ACTIVITY
Looking at the data that follows, count the lines containing the word "agent" and write down only that count.

DATASET CONTENT
----

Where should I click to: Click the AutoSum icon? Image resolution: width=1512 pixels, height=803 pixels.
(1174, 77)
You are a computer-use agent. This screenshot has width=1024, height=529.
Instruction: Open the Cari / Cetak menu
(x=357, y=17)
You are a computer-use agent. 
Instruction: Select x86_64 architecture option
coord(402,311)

----

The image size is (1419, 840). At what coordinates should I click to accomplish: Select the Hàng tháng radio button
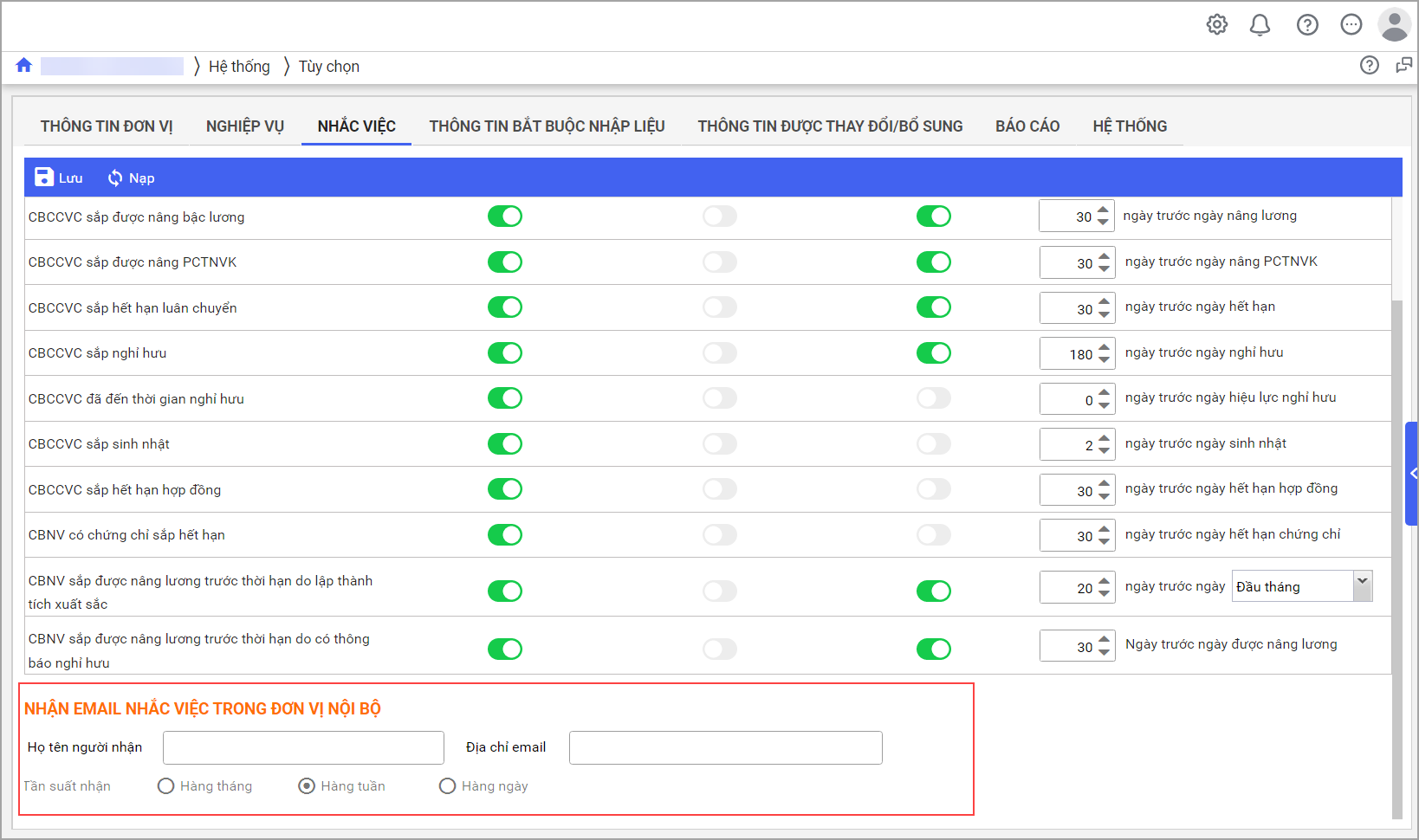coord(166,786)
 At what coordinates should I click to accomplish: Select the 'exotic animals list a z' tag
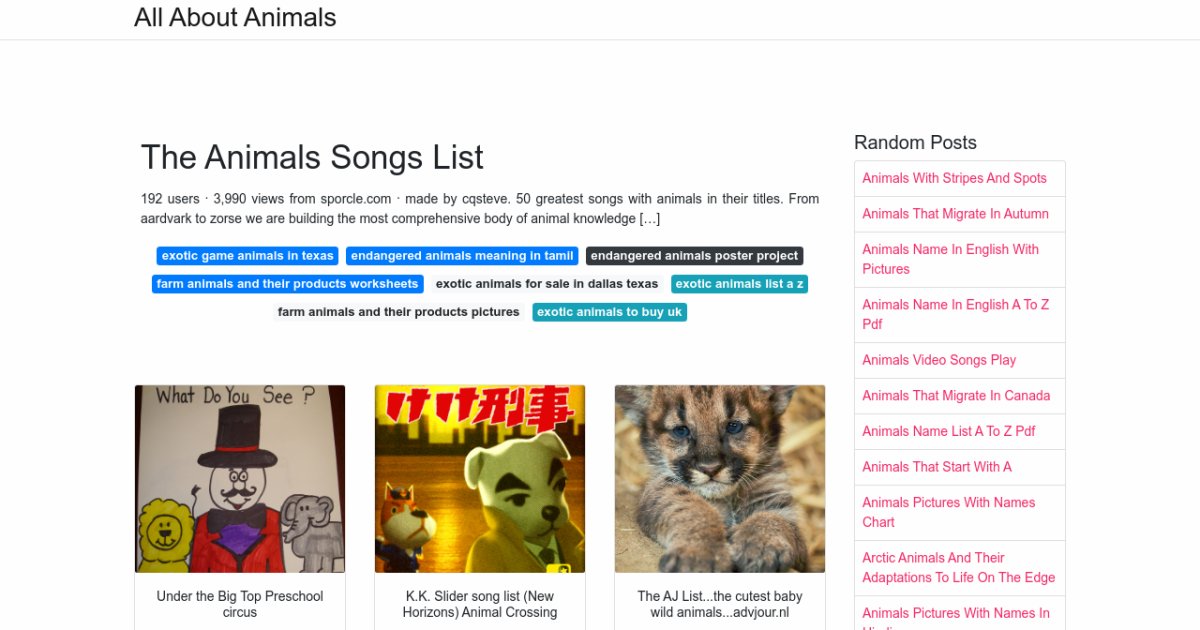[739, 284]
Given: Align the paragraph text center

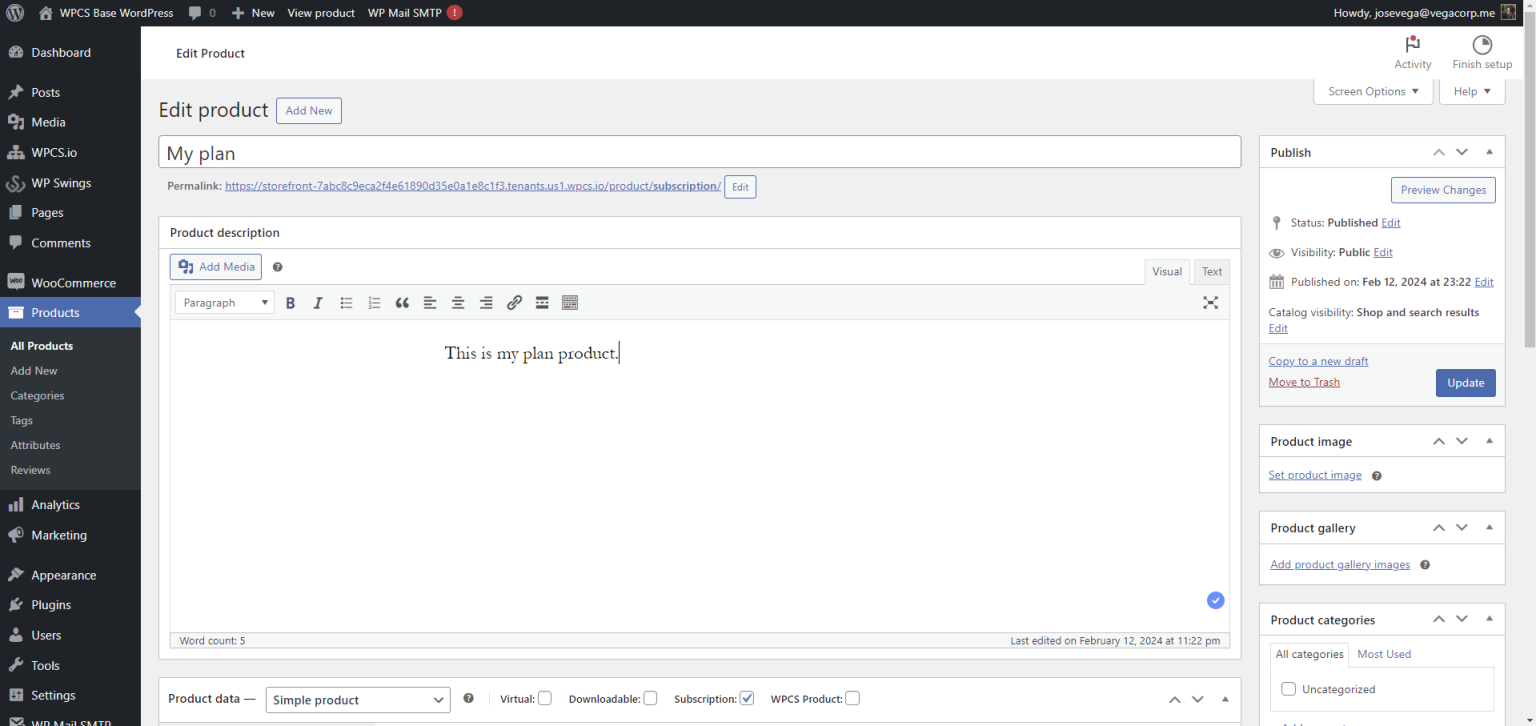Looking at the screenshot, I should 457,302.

----

RESULT OF THE EXERCISE
2